Thursday, June 15, 2006

Innocence Lost

The other day I got home and saw this note waiting for me on the table, in the printing of my eight-year-old son:

"Today at recess Andy* was touching Jennifer's private part and I did it too. I am sorry I did it. It was wrong."

*not the real names
Oy! How many different thoughts this raised.

My spouse said he and my son had already discussed it. He had a few more details to add. The private part in question was the girl's breast area (though she is not developed yet, if that matters). This all took place on the kickball field during a game. Andy did it first and kept doing it. My son said as soon as he did it, he knew he shouldn't and he stopped. He even reported himself to the teacher.

I was torn. For an eight year old child to be curious about body parts is natural and normal. It was at around that age I peed in the cornfield behind our house with the neighbor boys, them watching me, me watching them. It was each of our first views' of peers' privates. I do not want my son to feel it is shameful or wrong to have that curiosity, or even to act on it.

On the other hand, any time I hear about a girl being touched or looked at by a male, especially more than one, little alarms ring. It does not matter that she's eight, that her breasts are not developed, or even that she was, according to my son, a willing participant in the process. I don't know at what age the male-female sex/power hierarchy starts to be established, but what if this is how it starts?

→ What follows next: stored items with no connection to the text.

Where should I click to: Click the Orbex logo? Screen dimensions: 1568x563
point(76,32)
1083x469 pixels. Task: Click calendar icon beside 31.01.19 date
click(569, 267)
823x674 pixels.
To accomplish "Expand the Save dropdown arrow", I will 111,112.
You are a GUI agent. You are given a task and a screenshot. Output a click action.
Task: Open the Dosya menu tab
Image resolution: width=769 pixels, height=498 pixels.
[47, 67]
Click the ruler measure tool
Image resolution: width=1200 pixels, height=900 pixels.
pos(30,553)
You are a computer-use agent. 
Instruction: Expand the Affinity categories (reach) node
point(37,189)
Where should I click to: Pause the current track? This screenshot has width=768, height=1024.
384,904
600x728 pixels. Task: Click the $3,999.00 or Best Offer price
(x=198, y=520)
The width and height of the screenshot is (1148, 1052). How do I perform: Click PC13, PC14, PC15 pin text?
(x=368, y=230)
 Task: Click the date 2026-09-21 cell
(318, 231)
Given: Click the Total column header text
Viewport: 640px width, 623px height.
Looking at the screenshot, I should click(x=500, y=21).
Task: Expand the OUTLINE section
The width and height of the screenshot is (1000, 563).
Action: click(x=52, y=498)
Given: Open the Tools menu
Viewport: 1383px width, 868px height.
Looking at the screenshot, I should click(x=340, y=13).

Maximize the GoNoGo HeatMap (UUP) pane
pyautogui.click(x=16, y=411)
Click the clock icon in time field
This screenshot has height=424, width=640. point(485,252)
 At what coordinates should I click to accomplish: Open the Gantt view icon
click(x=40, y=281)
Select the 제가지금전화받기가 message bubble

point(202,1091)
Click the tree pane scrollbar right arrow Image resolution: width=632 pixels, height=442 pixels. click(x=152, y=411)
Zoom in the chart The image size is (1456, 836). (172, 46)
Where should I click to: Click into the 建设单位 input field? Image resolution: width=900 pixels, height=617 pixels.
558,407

I do not feel it is fair advice to say, "it's okay as long as both of you want to do it," because it can be hard to know what you want. And that rule would not apply to, say, and eighteen-year-old and my second-grade son.

In the end I did nothing because my husband had already talked with him, because my son was very upset about it and didn't want to talk with me (hence the note) and because the teacher had talked with the three kids at school.

I could not help but notice, however, that my son's first sexual experience, however innocently it started, became his introduction to sexuality as taboo and shameful. That is too bad. Certainly not the path I would have preferred.

I've been planning to get this book for our household. Perhaps now is the time.

4 Comments:

Blogger Milliner's Dream, a woman of many "hats"... said...

Wow...perhaps as it becomes less fresh and you use the book it can be couched in the not-wrong-but-not-yet-at-eight, etc. thing.

I remember this with our manboys being such a fine line to walk...

Good for you for not wanting him to feel that shame/taboo...perhaps it's just too soon with the personal sense of knowing it wasn't right (yet/in that context) and it can be something he can feel less upset over soon.

Hh

9:15 AM  
Blogger k.thedoula said...

I'm hoping that you follow up on the book and how it is recieved... I think I'll put it on our wish list... for later?
We already had the "your son can not hug the girls" chat from our local YMCA... he is two, and just figured out the word and action as the same thing.
I was stunned into contemplation of "What am I going to do?!" from this post.
I'm so thankful there are other parents out there who are brave enough to share this sort of thing. I can only hope I can have the calm strength you obviously did! I'm so lost some days in this parenting thing!
k

12:24 PM  
Anonymous Anonymous said...

You also might check out the local Unitarian Universalist church- they have a really great sexuality education course called Our Whole Lives (OWL). They have ciruccula for grades K-1, grades 4-6, grades 7-9, grades 10-12, and adults. The parents are invited (and required for student's participation) to see and approve all the materials presented prior to the kids starting their class. Check out http://www.uua.org/owl/what.html for more info. My babe is only a year old, so we've got a little time before she starts questioning, but we plan on asking her to take this course when she's old enough.

4:20 PM  
Blogger doulicia said...

Thanks all for the thoughts and supports. I will check out the UU course. I'll also keep you posted on future epidoses in our attempt to raise sensitive, unrepressed boys. I also find as a woman, the absence of first-hand experience with male development is a handicap. Makes the need for open conversation lines all the more important.